Winter reveals the ground as well as the heavens and the harsh outlines of the new creek wall cry out for hundreds of bare root Christmas ferns and bluebells to soften the bank we shored up last spring. We planted Lewis & Clark’s Camassia on either side of the steps last fall. Shown below with Shelton Sprouse our rock man who restored Monticello’s vegetable garden retaining wall and made our hearth on the old new addition some decades ago.

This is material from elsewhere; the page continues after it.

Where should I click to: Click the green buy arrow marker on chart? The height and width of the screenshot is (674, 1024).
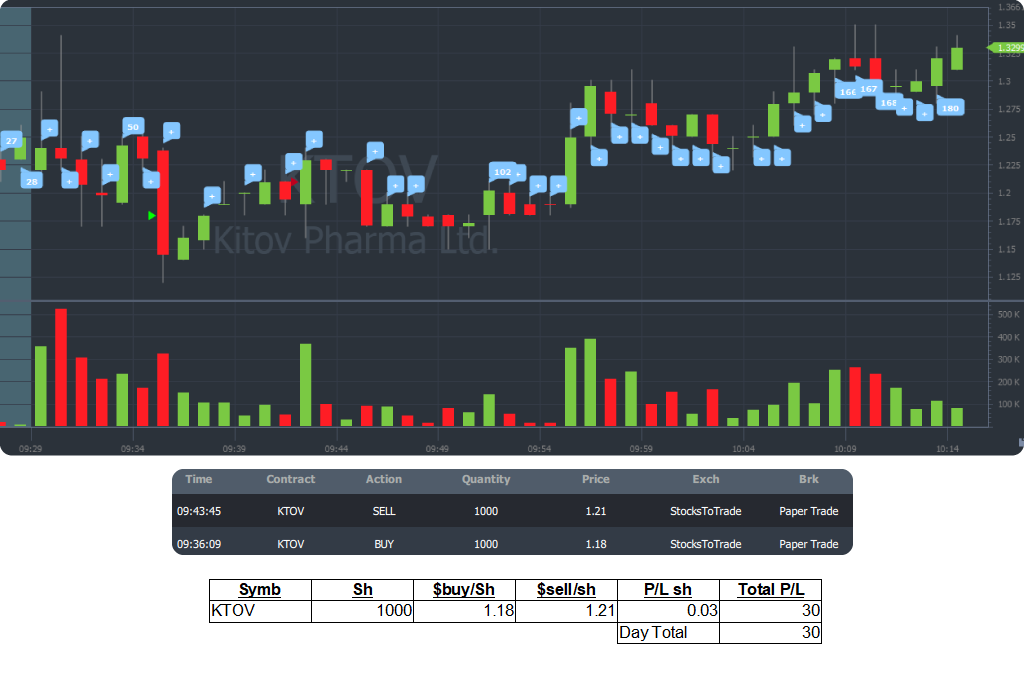point(152,215)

I like planting masses of bare root groundcover in the spring, so much easier to pop in than pints or quarts. Existing native spicebush (Lindera benzoan), along with Siberian iris (I. sibirica) and the yellow flag (I. pseudacorus), flourish in the moist delta abutting the creek. I am wondering whether to add Japanese varieties, non-native of course, but they would love the water. So far, Iris (as well as bluebells [Mertensia virginica] and fern [Christmas and Ostrich]) have proved unpalatable to the deer which is crucial in our heavily-browsed area.

We had a successful bonfire just after the solstice. It was a good burn. Perfect conditions, calm and dry.  Some large logs dated back to the Derecho storm years ago. All were reduced to a fine ash and we are ready to begin again. Always a lot of biomass to dispose of in the garden and you can’t compost it all. We are fortunate that our thirty some acres allow us the space to burn.

The garden and the land around us, if we pay attention, allow us space to dream, repair past mistakes and give it another go for a new year in the company of nature. For that we are thankful.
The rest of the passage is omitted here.